La fig. 11 donne l'élévation extérieure de la moitié de ce bastion. On remarquera les grands arcs de décharge qui accusent les embrasures et reportent tout le poids du mur extérieur sur les têtes des murs convergents. Cette élévation fait également voir les trous des évents et cheminées, les mantelets de bois des embrasures supérieures et les courtines de la ville, dont les chemins de ronde sont couverts par un appentis continu. C'est là une fort belle construction, et ce qu'on peut lui reprocher, c'est l'énorme dépense qu'elle exigerait. Il semble qu'Albert Durer ait attaché une grande importance aux fossés; il les fait très-larges et profonds, et les défend souvent par de petits bastions circulaires isolés, comme nos ravelins modernes. Il laisse ces petits ouvrages au-dessous du niveau de la crête de la contrescarpe, et ne les considère que comme des défenses propres à battre un ennemi débouchant par un boyau de tranchée au niveau dufond du fossé, et se disposant à le passer pour attacher le mineur au pied des murailles, ou pour les escalader au moyen d'échelles. Dans le chapitre de son oeuvre intitulé: Antiquæ civitatis muniendæ ratio, où il explique comment on doit renforcer par des défenses extérieures une ville dont on veut conserver l'ancienne enceinte munie de tours, il construit de ces petits bastions isolés au fond des fossés (12) [116].
Le nom de bastion, ou plutôt de bastillon, ne fut guère appliqué aux défenses avancées importantes pendant le XVIe siècle. On désigna plutôt ces ouvrages par les noms de boulevard, de plate-forme, qu'ils ne perdirent que vers les premières années du XVIIe siècle, pour reprendre définitivement la dénomination de bastion, conservée jusqu'à nos jours (voy. BOULEVARD).

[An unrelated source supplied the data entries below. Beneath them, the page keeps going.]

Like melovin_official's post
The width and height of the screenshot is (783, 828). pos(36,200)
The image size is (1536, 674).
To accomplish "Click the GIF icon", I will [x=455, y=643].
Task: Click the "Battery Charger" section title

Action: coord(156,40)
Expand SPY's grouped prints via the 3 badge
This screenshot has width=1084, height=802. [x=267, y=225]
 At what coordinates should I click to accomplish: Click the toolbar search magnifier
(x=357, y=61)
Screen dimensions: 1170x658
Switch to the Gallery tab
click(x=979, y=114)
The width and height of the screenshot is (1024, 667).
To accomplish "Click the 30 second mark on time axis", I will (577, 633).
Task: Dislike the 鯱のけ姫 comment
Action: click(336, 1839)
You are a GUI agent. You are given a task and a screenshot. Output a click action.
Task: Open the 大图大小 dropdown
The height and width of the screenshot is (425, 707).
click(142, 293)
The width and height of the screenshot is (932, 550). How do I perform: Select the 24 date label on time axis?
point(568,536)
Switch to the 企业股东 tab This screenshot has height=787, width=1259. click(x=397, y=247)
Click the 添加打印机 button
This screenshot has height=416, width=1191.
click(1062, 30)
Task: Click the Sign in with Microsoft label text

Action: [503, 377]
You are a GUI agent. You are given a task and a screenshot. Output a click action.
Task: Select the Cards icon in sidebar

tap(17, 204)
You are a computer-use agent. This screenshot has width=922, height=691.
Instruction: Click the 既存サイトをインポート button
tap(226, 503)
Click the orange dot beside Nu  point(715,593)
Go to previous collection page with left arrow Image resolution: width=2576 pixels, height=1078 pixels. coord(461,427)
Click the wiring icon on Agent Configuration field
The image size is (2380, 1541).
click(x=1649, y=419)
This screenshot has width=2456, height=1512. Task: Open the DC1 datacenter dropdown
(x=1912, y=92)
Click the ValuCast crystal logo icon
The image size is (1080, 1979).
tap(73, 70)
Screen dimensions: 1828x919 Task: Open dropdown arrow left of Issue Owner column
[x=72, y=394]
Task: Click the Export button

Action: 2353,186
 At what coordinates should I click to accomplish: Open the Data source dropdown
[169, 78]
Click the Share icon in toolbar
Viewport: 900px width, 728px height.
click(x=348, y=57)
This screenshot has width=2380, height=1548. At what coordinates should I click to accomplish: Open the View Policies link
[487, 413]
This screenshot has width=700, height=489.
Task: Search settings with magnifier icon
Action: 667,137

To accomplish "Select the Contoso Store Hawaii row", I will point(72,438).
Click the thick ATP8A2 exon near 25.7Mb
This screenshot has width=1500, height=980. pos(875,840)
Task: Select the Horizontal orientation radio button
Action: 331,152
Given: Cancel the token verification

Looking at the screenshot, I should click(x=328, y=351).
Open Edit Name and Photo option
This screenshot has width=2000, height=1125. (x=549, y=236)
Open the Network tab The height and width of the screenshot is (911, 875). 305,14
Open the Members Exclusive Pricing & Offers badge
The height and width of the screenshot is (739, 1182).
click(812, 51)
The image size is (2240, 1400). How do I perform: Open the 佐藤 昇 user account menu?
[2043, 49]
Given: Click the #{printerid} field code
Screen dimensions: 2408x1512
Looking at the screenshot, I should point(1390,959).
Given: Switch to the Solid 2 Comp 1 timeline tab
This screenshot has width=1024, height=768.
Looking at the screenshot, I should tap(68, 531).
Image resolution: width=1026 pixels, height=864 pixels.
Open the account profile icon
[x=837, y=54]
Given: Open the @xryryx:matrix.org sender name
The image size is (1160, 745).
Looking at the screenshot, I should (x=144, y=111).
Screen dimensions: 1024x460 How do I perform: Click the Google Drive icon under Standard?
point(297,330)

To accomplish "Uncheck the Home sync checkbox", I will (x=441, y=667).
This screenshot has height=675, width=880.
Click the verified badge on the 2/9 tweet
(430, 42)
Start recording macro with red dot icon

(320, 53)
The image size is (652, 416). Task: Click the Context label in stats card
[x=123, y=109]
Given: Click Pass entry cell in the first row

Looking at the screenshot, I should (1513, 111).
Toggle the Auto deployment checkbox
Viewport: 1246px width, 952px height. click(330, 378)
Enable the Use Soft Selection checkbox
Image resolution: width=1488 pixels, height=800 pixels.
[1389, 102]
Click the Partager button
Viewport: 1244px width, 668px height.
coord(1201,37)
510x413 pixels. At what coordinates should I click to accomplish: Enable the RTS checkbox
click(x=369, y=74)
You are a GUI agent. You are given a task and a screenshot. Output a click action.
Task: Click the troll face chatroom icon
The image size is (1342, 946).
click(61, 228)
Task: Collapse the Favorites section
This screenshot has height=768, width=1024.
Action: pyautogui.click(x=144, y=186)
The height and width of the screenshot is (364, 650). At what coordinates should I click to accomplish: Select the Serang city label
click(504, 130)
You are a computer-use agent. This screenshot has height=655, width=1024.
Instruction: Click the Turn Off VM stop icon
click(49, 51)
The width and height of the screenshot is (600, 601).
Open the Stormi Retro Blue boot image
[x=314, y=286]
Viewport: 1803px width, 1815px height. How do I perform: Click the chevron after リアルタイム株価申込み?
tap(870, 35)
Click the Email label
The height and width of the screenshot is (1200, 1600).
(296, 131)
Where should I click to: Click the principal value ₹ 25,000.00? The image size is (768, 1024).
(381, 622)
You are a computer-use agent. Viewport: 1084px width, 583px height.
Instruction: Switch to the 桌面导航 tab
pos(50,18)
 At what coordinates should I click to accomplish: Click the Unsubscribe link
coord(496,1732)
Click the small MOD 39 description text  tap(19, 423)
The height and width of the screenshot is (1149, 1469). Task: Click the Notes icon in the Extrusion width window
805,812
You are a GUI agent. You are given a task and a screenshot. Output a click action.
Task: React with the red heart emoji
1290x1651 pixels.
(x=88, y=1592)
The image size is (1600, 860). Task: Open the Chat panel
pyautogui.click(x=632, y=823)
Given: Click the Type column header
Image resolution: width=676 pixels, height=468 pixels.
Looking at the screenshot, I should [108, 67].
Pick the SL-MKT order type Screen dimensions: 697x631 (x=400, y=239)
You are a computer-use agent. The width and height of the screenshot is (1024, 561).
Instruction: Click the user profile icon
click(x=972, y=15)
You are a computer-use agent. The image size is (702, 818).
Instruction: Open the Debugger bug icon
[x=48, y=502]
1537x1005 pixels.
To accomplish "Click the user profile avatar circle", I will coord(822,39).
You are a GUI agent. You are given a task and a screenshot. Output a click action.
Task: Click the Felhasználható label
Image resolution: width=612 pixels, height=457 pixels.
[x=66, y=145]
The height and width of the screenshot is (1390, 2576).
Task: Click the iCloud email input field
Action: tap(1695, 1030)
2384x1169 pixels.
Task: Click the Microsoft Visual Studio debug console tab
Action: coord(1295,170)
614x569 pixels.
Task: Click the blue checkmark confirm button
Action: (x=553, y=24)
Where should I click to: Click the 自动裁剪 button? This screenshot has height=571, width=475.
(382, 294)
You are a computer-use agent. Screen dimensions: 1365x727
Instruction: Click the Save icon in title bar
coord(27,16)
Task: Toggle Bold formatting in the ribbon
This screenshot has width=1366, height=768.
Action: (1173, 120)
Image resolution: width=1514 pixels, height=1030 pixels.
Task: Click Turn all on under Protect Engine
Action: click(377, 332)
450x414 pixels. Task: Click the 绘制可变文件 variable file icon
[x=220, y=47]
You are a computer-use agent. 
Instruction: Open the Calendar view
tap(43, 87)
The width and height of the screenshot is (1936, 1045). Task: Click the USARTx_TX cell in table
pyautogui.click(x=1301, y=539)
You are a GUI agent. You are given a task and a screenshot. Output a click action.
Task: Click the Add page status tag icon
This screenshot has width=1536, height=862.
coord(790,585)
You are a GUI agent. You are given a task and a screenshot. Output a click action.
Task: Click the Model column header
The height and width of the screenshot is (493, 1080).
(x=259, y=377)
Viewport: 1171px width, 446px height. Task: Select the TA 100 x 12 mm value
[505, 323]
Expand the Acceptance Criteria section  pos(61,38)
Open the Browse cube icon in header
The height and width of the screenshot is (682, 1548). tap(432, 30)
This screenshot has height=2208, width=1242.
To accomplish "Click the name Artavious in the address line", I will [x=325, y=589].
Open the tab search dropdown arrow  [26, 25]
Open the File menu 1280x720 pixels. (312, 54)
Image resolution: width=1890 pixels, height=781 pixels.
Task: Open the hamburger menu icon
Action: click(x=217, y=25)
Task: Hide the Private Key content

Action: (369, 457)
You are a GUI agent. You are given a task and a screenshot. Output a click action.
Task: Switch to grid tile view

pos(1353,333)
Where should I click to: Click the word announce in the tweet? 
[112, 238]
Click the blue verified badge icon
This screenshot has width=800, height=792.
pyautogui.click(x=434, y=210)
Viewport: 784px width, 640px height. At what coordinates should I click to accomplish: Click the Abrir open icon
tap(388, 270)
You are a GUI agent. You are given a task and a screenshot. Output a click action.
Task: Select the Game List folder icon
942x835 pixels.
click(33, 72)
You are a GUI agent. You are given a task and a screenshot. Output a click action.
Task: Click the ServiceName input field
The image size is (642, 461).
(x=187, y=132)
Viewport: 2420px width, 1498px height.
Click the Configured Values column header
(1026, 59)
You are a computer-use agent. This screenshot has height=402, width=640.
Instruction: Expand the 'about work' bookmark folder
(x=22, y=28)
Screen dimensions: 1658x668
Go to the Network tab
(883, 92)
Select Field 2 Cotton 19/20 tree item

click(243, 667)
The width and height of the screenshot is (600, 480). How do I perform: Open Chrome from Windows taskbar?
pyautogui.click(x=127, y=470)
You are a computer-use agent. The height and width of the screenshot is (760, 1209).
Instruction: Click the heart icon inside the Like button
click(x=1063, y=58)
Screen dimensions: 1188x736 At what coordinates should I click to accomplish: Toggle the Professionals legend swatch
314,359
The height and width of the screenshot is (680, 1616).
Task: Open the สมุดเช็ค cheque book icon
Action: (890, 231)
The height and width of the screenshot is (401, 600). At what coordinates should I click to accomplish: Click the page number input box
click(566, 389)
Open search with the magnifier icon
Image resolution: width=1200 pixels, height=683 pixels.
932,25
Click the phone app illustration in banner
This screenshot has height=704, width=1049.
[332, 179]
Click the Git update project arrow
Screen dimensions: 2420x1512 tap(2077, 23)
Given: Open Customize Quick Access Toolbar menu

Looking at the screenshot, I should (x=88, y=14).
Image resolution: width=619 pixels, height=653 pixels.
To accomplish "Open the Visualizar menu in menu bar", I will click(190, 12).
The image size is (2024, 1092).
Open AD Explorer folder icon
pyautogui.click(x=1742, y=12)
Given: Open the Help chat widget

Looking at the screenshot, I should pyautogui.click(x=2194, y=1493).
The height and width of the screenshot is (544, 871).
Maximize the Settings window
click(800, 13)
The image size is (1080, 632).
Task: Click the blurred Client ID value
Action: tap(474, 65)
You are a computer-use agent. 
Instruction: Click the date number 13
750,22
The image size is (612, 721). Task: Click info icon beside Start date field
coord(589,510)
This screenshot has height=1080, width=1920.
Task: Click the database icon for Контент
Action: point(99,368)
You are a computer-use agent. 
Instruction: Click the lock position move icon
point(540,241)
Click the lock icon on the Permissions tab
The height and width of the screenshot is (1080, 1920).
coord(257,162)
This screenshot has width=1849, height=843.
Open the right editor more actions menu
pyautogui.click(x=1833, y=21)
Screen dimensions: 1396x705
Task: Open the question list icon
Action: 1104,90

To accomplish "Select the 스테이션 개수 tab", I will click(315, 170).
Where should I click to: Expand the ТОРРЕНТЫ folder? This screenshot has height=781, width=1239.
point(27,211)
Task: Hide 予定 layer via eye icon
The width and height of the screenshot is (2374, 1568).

[Note 109: ][ (retour) ] T. I, p. 129.
[Note 110: ][ (retour) ] On est trop disposé à croire généralement que nous ayons tout emprunté à l'Italie au commencement du XVIe siècle. Peut-être quelques capitaines italiens ayant étudié les auteurs romains avaient-ils à cette époque certaines idées sur la tactique militaire qui n'avaient pas cours en France; mais ce n'est pas dans Végèce qu'ils avaient pu apprendre l'art de fortifier les places contre l'artillerie à feu.
[Note 111: ][ (retour) ] OEuvres complètes de Bernard Palissy, chap. De la ville de Forteresse, Édition Dubochet, 1844, p. 113.
[Note 112: ][ (retour) ] Voy. le plan général de la ville de Langres, ARCHITECTURE MILITAIRE, p, 411.
[Note 113: ][ (retour) ] Della Cosmog. univers. di Seb. Munster.
[Note 114: ][ (retour) ] Angle Est de la ville de Huy, sur la Meuse. Introd. à la fortif., par de Fer. 1722, Paris.
[Note 115: ][ (retour) ] Alberti Dureri, pict. et archit. præstantissimi de urb. arcib. castellisque condendis, etc., nunc recens è lingua germanica in latinam traductæ? Parisiis, 1535.